#### [Excerpted text]

Developing policies and procedures
Some written policies and procedures will inevitably be required by most, if not all, voluntary groups, whatever their size. Written policies & procedures can help your group in a number of ways:
- they can help you be consistent in the way you carry out your work;
- they can help you to be fair to users, members, employees and volunteers;
- they can also ensure that you comply with the law (indeed some policies, such as health and safety are required by law).
This page looks at why you need written policies and procedures, how to go about preparing them and the main policy documents required .
MVSC has a free document containing all the policies & procedures you are likely to need. Click here to download it.
Why you need written policies and procedures
The main reasons for having written policies and procedures are:
- The law: Some written policies are required by law for some groups (e.g. Health and Safety). In other cases, such as recruitment of staff or managing your finances, you will need to meet certain legal obligations. An equal opportunities policy and a financial policy can help ensure you meet these obligations. Even your constitution will set out certain procedures for holding meetings, keeping accounts etc. which your group must follow.

#### [Short problem 1]
Answer these questions using the text on written policies and procedures:
(a) Which policy is named as being required by law?
(b) What does a group's constitution set out procedures for?
(c) What does MVSC offer for free?
#### [Short problem 2]
In one to three sentences, explain why a group should have an equal opportunities policy and a financial policy, based on the text on written policies and procedures.
#### [Short problem 3]
Pick up the text on written policies and procedures after its last sentence and carry it on.
The listing that follows comes from a separate source.

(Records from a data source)
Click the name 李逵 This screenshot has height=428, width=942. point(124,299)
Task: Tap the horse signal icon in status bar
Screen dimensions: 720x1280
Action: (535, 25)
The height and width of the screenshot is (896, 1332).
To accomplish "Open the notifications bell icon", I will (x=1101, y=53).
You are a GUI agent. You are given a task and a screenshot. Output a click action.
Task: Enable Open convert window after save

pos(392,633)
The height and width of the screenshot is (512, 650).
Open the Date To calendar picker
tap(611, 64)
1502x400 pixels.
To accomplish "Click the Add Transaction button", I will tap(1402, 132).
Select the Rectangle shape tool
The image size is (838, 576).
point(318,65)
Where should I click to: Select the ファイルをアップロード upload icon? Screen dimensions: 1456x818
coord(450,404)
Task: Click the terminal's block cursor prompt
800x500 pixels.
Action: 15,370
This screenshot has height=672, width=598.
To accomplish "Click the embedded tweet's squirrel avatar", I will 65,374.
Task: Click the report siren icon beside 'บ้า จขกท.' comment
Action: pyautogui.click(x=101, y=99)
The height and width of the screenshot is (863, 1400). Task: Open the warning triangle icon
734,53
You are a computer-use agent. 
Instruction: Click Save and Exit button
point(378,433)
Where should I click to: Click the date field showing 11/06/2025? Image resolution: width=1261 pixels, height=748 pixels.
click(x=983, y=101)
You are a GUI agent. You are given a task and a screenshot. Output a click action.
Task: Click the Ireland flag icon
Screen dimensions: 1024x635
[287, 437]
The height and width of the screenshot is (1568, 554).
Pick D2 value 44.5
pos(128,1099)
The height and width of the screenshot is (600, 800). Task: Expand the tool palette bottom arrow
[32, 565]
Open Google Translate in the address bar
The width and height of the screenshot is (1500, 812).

#### [Answer 1]
(a) Health and safety.
(b) Holding meetings, keeping accounts and similar matters.
(c) A document containing all the policies and procedures a group is likely to need.

#### [Answer 2]
Tasks such as recruiting staff and managing finances carry legal obligations that a group must meet. An equal opportunities policy and a financial policy can help make sure the group meets them.

#### [Answer 3]
- Best practice: Over time, most groups find ways of working which best suit them. Written procedures can help to ensure that these are not forgotten and that new people know what these are.
- Fairness: Most groups would want to ensure they are open to all potential users or members who might benefit from their services. A written equal opportunities policy can demonstrate your commitment to others and provide a useful basis for considering how best to provide services.
- Resolving disputes: If necessary, written policies and procedures can be referred to if disputes arise over the way a particular function is carried out or responsibility exercised.
Some larger groups may have a long list of written policies and procedures to cover all aspects of their work. However, many smaller groups may not have the time or resources to prepare a large number of policy documents, at least not all at once. A bare minimum might therefore be:
- A health and safety policy
- An equal opportunities policy
- A financial controls policy
- A complaints procedure
Each of these is summarised below.
How to go about developing policies and procedures
In many cases, the easiest place to start is to get copies of other documents (such as MVSC models) and adapt them. However, you will need to go through these in some detail, amending them to ensure they suit your group’s needs.
You also need to ensure everyone in your group understands and agrees them. It is worth taking some time to discuss thoroughly the final drafts the committee, staff and volunteers , before implementing them. It is worth trying to keep the final document simple and fairly short as this will make it easier to use.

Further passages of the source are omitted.